As we’ve said here many times before, one of the main purposes of Japan’s family register system (koseki) is to determine paternity for the sake of bureaucratic convenience, which means that it is the authorities who have the last word on who the father of a child is. Over the years this function has caused grief to some families whose circumstances veer from the norm. The most infamous component of this system is the Civil Code statute that states if a child is born to a woman within 300 days after her divorce is finalized, the child’s father is automatically deemed by the government to be the woman’s previous husband, regardless of whether she has remarried or, if she has, any claim of paternity the new husband may want to make. The idea behind this odd rule is simple and almost cynical: Since the authorities can’t prove beyond a reasonable doubt that the child is not the issue of the previous husband, given that it is entirely possible that the couple could have had sex on the eve of their divorce, it’s easier to just assume he is rather than fret over other possibilities. Such arbitrary attention to detail would not be necessary if the family register weren’t so focused on a head-of-household, but that, to the authorities, at least, is the beauty of the family register since it defines a family the way the authorities want it to be defined.

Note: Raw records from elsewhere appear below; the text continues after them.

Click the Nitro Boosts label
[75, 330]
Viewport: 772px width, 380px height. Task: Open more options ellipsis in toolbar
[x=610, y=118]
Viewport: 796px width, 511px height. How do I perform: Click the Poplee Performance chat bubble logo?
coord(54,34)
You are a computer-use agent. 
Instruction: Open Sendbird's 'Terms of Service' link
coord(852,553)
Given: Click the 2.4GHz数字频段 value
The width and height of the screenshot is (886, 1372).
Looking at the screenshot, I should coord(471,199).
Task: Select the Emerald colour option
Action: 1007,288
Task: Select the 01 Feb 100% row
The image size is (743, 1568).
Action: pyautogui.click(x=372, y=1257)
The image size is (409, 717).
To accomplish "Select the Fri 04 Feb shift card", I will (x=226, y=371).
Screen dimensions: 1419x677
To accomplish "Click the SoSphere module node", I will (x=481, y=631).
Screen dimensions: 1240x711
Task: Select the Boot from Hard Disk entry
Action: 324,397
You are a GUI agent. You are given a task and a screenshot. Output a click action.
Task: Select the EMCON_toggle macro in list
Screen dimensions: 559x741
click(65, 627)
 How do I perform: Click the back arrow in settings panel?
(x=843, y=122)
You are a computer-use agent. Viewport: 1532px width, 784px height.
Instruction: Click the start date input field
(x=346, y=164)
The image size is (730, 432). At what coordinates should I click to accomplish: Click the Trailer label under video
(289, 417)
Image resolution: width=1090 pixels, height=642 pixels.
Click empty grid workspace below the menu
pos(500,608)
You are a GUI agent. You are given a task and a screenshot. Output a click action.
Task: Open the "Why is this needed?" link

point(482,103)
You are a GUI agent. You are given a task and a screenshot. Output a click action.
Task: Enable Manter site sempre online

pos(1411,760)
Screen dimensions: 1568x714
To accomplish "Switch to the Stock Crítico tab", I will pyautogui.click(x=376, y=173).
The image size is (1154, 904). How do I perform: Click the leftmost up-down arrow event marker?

The problem, of course, is that marriages and families don’t always align with this model, and many women who find themselves giving birth during this 300-day connubial lacuna refuse to register the child because they don’t want their ex to be designated as the father, for various reasons. The Ministry of Justice says that there are 793 people in Japan who do not have family registers (the number sounds quite low to us, but for the sake of this blog post we’ll take their word for it), and 70 percent don’t have them because of this 300-day rule. In Japan, it is difficult to live without a koseki, because you need one to apply for social services and a passport, and many employers require them as well. So while 793 is not a particularly big number, the rule has always proved to be an obstacle, and an unnecessary one because of its aformentioned arbitrary character.
On Oct. 14, the Cabinet submitted a bill to revise the Civil Code so as to eliminate the 300-day rule. However, according to the Asahi Shimbun, the bill will not help all those who don’t have kosekis due to the rule because the revision is “exceptional,” meaning it isn’t technically a true revision of the law. It simply adds a condition. Essentially, it says that if a woman has remarried and given birth within that 300-day period following her divorce, then the father of the child is deemed to be her new husband, not the previous one. This makes sense, but it still privileges the authorities in determining who the father is. The revision also throws out another archaic rule that prohibits a woman from remarrying within 100 days of her divorce, but if the woman does not remarry within that 300-day period, or if the child is born before she remarries within that 300-day period, then the child is still considered the issue of her previous husband, no matter what she may say to the contrary. According to a 2020 survey conducted by the MOJ, the new revision will only rectify matters for 40 percent of the children who don’t have kosekis because of the 300-day rule, since only those children were born after their mother remarried. The rest would remain, for all intents and purposes, stateless, at least in the eyes of the bureaucracy.
A lawyer who often represents children without kosekis told the Asahi that this “redress” is so limited as to be almost useless for most of her potential clients, since it’s premised on the mother being married. Legitimacy is still a circumstance that the government wants to control, and in a sense whatever problems for the authorities that the revision might solve, it officially stigmatizes children born out-of-wedlock. The lawyer has suggested introducing a system wherein the birth report is accompanied by DNA proof of paternity, but that solution still plays by the rules laid out by the government. A more sensible, and fairer, solution would just be for the mother to submit a birth report with the name of the father and then the authorities just take her word for it, since that is basically the system in place in almost every other country in the world. Unless you assign an official to every bedroom in the country to observe the act of procreation there is no way beyond a DNA test to confirm that one particular man is definitely the father of a particular child, but why should you have to? Why can’t the government just let women and their significant others make that determination themselves? Even if they lie for their own convenience’s sake, who does it hurt, except perhaps the child further on down the line? In any case, it’s not the government’s job to determine unilaterally who is or isn’t the father of a child. It’s really none of their business.
Usually, the reason women don’t register their children under such circumstances is because of domestic violence. They have broken off with their ex-husbands, and having them legally connected to their subsequent children might necessitate further contact. For instance, regardless of the revision, if the ex-husband is deemed to be the child’s father because the mother has not remarried, in the event the mother does not want him registered as the father she would have to get him to officially denounce his paternity. She cannot do it by herself (though he can). Otherwise the mother would have to sue, which means she would have to face her ex-husband in court, something she might not want to do if he had been abusive while they were married.